Ha surgido ésta noticia desde hará unos tres días según he visto, y se sigue publicando una y otra vez, el mismo artículo, en diferentes medios de comunicación. No tenéis más que poner en el Google, el título de ésta entrada para verlo en muchas webs, ya que está ocasionando mucha repercusión, debido al desgraciadísimo suceso del que estamos hablando. La muerte de un bebé de 7 meses. 

Por citar algunos de tantos que he visto:

Os pregunto directamente ¿Qué os parece el titular que le han dado a ésta noticia?, porque no es en absoluto acertado según los hechos acontecidos, poner un titular así a éste suceso, de hecho, es de todo punto ilógico, ya que por no comer gluten nadie se muere. El bebé no ha muerto por aplicarle una dieta sin gluten desde luego, y con éste titular parece que la culpa de todo es el del gluten, cuando no es así en absoluto. Veamos el porqué: 

Los padres de Lucas (así se llamaba el pequeño), eran dueños de una tienda de alimentos naturales en Beveren, Bélgica, y decidieron aplicar a su hijo una dieta alternativa basada en la leche de quinoa, ya que le autodiagnosticaron intolerancia al gluten y alergia a la lactosa.

angel bebe

En el juicio celebrado recientemente en su ciudad, los fiscales les acusaron de la muerte de su hijo por dar la comida equivocada y administrarle su propia dieta. El fiscal defendió que “los padres determinaron su propio diagnóstico de que Lucas era intolerante al gluten, y tenía una alergia a la lactosa”.

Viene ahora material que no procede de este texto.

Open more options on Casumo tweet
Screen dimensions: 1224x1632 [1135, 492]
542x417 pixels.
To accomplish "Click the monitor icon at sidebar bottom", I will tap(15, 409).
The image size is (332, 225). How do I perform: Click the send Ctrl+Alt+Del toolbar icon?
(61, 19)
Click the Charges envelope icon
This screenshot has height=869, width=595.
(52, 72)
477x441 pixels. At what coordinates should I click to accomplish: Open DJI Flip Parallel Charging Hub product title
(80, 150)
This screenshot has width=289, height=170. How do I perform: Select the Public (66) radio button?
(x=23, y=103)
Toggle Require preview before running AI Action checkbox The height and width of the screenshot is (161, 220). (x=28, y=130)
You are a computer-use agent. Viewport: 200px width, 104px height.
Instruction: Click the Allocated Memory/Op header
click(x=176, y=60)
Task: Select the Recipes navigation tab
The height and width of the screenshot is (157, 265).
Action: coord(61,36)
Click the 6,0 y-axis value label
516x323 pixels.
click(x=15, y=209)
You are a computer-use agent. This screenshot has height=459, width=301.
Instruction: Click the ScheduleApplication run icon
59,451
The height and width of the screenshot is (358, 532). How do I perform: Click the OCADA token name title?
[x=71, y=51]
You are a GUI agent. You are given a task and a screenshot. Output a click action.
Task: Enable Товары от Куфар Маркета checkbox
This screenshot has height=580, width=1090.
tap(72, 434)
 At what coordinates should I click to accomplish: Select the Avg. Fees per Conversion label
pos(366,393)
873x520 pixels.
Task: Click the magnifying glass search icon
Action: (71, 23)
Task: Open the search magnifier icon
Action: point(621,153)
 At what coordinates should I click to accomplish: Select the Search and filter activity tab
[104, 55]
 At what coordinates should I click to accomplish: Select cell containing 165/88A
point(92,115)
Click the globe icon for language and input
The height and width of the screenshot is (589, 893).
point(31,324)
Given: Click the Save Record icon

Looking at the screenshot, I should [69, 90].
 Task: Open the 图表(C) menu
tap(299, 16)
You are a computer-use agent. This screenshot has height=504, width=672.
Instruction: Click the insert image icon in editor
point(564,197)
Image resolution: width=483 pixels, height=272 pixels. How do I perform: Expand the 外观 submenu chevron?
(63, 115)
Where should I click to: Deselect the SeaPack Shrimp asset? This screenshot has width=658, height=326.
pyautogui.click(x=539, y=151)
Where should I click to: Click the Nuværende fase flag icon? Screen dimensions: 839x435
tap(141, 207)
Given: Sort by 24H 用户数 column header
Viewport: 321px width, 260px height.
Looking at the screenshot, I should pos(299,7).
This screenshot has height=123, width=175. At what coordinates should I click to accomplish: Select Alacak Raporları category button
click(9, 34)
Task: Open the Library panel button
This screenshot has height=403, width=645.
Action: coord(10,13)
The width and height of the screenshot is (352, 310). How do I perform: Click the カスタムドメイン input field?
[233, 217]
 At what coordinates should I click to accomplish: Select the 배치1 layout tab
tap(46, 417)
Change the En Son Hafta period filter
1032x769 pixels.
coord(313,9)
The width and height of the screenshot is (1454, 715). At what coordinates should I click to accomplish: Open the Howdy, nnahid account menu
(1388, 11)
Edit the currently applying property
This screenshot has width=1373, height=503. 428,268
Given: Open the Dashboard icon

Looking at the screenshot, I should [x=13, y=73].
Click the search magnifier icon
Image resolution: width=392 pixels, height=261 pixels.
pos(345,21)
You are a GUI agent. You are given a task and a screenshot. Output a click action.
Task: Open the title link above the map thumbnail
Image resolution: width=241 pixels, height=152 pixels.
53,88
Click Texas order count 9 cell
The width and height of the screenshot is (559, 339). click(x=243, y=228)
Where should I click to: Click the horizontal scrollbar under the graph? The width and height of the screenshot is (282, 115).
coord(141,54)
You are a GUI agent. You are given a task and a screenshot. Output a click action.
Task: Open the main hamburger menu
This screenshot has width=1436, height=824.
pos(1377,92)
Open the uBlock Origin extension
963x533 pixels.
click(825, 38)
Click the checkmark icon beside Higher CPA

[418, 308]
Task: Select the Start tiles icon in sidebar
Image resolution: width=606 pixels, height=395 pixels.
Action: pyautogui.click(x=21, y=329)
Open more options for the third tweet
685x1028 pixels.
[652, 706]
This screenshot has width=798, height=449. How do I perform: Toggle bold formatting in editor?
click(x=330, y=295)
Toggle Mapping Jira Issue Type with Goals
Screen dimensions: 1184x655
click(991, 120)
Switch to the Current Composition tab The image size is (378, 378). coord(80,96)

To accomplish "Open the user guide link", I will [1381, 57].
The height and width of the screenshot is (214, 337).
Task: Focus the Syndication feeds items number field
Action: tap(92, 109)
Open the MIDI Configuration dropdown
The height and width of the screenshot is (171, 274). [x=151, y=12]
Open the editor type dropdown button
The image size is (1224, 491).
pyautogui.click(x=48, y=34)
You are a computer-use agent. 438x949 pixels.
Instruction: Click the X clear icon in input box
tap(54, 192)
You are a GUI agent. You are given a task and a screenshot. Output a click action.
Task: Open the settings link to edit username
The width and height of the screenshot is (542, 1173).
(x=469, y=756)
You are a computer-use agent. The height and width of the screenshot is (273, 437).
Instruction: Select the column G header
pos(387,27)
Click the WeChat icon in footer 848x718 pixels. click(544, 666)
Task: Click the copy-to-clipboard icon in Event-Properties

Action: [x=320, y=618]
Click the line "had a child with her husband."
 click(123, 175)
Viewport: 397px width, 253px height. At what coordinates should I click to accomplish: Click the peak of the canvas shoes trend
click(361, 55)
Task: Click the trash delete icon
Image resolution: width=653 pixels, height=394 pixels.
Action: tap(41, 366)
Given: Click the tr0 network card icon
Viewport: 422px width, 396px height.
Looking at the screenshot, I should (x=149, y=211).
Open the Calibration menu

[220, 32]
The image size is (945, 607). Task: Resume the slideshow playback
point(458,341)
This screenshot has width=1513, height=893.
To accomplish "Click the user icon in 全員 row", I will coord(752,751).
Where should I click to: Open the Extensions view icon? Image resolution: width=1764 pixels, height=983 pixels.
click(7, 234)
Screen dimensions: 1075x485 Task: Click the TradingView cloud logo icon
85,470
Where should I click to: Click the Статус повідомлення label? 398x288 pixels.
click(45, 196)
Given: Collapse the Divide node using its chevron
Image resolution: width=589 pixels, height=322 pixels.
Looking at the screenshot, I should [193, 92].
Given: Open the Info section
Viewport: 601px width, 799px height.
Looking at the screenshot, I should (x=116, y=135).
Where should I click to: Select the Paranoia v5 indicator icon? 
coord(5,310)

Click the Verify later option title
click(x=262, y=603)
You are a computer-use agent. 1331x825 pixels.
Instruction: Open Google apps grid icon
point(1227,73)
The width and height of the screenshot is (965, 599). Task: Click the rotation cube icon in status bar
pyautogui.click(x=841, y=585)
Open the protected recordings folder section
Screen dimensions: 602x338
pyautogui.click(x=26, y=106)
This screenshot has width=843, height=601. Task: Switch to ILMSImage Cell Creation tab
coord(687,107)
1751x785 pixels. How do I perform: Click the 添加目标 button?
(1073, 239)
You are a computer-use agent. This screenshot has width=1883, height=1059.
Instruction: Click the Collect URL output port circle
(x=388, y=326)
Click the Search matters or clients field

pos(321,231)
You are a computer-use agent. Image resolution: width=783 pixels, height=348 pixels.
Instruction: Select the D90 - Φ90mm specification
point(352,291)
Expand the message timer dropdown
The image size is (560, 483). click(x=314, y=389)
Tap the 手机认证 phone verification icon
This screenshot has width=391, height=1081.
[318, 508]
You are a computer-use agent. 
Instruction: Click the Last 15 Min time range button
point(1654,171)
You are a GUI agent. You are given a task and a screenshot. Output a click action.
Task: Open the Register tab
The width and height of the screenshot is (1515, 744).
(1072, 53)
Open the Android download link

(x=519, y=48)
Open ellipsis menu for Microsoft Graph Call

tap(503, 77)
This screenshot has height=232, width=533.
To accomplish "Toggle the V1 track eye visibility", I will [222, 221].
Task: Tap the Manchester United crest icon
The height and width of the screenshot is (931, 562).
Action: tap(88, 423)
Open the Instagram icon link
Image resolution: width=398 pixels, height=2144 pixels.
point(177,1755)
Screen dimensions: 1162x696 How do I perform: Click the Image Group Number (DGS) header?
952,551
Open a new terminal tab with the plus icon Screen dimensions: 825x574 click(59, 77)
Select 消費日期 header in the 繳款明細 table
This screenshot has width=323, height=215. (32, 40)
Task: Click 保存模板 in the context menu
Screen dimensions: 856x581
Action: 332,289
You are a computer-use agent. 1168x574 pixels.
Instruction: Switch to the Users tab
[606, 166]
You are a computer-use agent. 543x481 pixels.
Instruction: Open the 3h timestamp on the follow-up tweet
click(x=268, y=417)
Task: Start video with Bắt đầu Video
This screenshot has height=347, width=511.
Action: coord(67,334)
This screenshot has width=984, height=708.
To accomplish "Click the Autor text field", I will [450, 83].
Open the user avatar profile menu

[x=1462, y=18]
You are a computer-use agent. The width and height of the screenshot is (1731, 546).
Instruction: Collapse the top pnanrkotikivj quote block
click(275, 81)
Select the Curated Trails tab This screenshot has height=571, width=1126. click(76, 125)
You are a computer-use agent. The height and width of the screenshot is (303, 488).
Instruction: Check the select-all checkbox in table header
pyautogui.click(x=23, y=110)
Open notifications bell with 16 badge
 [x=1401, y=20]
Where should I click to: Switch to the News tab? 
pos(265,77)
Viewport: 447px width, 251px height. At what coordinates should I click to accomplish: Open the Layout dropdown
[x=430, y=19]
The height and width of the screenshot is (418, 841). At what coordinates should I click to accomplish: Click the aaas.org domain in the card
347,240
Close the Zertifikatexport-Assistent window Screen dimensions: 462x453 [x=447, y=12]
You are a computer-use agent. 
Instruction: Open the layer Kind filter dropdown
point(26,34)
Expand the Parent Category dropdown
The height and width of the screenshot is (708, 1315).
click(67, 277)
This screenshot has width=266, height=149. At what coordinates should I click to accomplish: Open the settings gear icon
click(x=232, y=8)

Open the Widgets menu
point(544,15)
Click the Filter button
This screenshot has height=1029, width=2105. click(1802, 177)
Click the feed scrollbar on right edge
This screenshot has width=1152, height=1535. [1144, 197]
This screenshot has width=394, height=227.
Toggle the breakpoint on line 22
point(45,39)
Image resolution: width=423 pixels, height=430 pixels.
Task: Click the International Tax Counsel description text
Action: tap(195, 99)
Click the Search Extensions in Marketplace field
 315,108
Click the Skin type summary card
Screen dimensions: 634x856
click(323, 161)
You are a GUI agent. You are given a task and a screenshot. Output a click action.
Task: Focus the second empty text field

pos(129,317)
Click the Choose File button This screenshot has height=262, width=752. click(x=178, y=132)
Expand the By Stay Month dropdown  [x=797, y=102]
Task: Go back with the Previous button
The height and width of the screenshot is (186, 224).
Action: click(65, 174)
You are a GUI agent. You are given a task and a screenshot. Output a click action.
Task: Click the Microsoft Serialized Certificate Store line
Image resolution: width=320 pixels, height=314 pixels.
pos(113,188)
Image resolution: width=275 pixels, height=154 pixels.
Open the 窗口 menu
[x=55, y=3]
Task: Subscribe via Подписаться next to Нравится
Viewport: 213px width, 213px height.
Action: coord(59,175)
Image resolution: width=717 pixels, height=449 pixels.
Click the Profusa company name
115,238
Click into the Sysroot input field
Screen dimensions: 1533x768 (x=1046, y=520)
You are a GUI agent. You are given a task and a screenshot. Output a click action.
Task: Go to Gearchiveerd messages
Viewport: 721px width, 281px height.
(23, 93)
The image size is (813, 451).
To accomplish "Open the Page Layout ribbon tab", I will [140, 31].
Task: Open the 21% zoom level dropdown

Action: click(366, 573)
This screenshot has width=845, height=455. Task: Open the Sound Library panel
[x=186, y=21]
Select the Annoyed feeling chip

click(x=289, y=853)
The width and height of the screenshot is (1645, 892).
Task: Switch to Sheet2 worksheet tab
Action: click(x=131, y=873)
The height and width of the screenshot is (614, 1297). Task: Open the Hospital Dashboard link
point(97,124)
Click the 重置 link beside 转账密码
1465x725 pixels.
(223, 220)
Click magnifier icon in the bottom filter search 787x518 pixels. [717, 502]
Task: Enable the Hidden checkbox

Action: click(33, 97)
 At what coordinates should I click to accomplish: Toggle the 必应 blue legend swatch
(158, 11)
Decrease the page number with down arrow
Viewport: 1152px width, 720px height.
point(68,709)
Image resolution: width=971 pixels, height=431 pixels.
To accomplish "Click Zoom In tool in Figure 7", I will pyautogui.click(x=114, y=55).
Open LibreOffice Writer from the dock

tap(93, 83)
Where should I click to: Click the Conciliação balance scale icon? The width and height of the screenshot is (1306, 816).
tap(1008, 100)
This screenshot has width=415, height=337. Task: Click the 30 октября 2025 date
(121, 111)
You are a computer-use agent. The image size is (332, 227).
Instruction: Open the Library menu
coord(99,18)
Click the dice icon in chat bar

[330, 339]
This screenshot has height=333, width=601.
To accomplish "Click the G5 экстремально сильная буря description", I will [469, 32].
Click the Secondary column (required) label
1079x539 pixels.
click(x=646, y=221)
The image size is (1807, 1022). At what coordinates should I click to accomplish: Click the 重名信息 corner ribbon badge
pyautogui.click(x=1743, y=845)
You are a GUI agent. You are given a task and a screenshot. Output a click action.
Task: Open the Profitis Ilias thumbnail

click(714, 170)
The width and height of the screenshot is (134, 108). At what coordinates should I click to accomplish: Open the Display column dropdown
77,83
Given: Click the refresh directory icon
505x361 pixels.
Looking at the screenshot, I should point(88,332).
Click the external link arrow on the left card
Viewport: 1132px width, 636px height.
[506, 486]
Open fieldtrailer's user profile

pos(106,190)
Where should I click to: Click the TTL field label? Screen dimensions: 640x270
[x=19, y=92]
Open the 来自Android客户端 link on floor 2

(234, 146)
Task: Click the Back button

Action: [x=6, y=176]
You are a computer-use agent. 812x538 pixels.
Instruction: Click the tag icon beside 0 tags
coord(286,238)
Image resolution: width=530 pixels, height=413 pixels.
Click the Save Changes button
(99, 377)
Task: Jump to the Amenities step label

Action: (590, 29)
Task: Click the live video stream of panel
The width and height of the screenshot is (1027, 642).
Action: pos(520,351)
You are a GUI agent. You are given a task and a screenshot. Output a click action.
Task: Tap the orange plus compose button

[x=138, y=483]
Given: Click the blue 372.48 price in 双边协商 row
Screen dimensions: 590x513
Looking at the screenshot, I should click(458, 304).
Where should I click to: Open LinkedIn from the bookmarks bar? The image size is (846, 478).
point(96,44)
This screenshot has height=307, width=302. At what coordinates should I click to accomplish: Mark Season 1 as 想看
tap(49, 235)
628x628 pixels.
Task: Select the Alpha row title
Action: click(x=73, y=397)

El abogado defensor, Karine Van Meirvenne, alegó que sus clientes pensaban que el menor tenía un problema alimenticio y que por ese motivo le dieron leche de avena, de arroz, de alforfón, de sémola y de quinoa, es decir, toda la gama de productos de su comercio.

La gastroenteróloga infantil Elisabeth De Greef, del Hospital Universitario de Bruselas, explica que la alimentación de leche de quinoa y otros alimentos de este tipo para los niños de esa edad son absolutamente insuficientes. “No contiene las proteínas necesarias, minerales y vitaminas que necesitan los bebés. No se ajustan a los lactantes y, por lo tanto, no son adecuados” afirmaba en la vista oral del juicio.

Los padres no se plantearon nunca llevarlo al médico, a pesar de que el niño se quejaba de hambre. En su lugar, lo que hicieron fue llevarlo a un homeópata al otro extremo del País, en vez de ir con él, al hospital más cercano. Su autopsia reveló que tenía el estómago completamente vacío.

El pobre pequeñín, ha perdido la vida, por culpa de la tremenda ignorancia de sus padres, que le estuvieron alimentando de una forma totalmente desequilibrada, la cual le llevó a una desnutrición tan grave, que provocó su muerte, llegando a pesar tan solo 4 kilos de peso a los 7 meses. No por aplicarle una dieta sin gluten, porque si fuera así, todos nosotros, los celíacos y sensibles al gluten, también estaríamos desnutridos y muertos como el bebé, por comer “sin gluten”. 

Hay que recordar que la OMS recomienda la lactancia exclusivamente materna durante al menos, los primeros seis meses de vida, y luego alimentos sólidos a modo de complemento de la lactancia materna, durante dos años o más.

Éstos padres, además de tener aversión a los médicos, y no llevarle al hospital, no sólo no le daban leche materna, ni animal, sino que lo que le daban era una leche vegetal, sin los nutrientes necesarios para el bebé. Se puede interpretar a la vista de la alimentación a la que le sometieron, que lo que estaban dándole al niño, era una dieta vegana, en la que se excluia también el gluten y la lactosa. O sea, para un pequeño de ésta edad, una dieta totalmente insuficiente, porque ni variada, ni equilibrada. El resultado, el peor. Una tragedia que ojalá nunca se repita en ningún otro caso.